I wonder if JDBC driver over Hive could help you. If you legacy ETL job can
talk to a jdbc driver, it is a slow way of writing to HDFS and I don't have
any experience doing it, e.g.:
On Tue, Oct 8, 2013 at 10:07 AM, Jitendra Yadav
> Hi Bertrand,
> Thanks for your reply.
> As per my understanding mentioned open source does not support
> procedure language(PL) flexibility. Right?

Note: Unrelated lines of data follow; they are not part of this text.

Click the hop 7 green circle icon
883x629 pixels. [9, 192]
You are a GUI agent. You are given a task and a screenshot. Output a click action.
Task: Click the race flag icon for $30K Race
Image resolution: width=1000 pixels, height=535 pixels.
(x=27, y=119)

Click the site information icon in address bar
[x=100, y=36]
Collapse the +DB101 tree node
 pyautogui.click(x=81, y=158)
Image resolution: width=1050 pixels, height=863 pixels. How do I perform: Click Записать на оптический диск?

> I was looking for some other alternatives so that we can migrate our
> existing code rather then creating java UDF etc. So handling complex
> ETL business logic is still very difficult on Hadoop in terms of
> coding, QA and performance?
> On 10/8/13, Bertrand Dechoux <[EMAIL PROTECTED]> wrote:
> > open source : Pig, Hive, Cascading ...
> > other : Talend ...
> > Is that the answer you are expecting or are you looking for something
> > specific?
> > Regards
> > Bertrand
> > On Tue, Oct 8, 2013 at 5:47 PM, Jitendra Yadav
> > <[EMAIL PROTECTED]>wrote:
> >> Hi All,
> >> We are planning to consolidate our 3 existing warehouse databases to
> >> Hadoop cluster, In our testing phase we have designed the target
> >> environment and transferred the data from source to target (not in
> >> sync but almost completed ). These legacy systems were using
> >> traditional ETL/replication mechanism like Golden gate, Loaders,
> >> PL/SQL language etc., FYI we are using 80% PL/SQL code and SQL server
> >> packages in current environment, however we have re-writing some of
> >> ETL jobs through java and python MR but looking for some more and easy
> >> alternatives.
> >> What is best approach we should follow to complete this process? while
> >> suggesting please take effort and timing in consideration( if
> >> possible).
> >> Please guide.
> >> Regards
> >> Jitendra